** Prompt **
Provide the count of lines below that include the word "Switch", without any accompanying remarks.
[Working data — start]
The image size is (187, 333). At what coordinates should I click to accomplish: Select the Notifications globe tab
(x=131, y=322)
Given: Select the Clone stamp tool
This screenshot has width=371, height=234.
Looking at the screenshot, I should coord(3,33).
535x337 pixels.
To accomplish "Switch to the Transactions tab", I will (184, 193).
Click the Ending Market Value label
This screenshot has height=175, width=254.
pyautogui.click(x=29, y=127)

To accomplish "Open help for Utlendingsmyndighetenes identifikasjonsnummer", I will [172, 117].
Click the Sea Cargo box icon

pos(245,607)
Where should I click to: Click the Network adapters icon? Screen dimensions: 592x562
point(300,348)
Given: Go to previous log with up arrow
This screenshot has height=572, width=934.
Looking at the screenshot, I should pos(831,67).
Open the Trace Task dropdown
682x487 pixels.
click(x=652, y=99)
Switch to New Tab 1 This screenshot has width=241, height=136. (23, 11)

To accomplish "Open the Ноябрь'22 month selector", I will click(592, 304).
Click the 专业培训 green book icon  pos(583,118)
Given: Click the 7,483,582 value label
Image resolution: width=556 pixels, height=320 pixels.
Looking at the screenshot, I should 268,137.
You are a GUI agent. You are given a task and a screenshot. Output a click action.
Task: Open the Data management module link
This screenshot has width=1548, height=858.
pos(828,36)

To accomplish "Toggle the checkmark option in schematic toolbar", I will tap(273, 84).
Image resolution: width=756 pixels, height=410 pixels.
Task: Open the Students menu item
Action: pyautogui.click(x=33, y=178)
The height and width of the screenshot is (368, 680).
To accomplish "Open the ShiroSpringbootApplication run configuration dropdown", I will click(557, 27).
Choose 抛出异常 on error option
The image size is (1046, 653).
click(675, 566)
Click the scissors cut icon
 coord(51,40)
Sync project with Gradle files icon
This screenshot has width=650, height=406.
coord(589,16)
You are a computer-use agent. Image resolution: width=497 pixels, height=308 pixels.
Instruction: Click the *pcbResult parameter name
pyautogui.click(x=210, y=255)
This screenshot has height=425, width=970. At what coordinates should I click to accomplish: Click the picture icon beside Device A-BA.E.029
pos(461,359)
[Working data — finish]
** Solution for this exercise **
2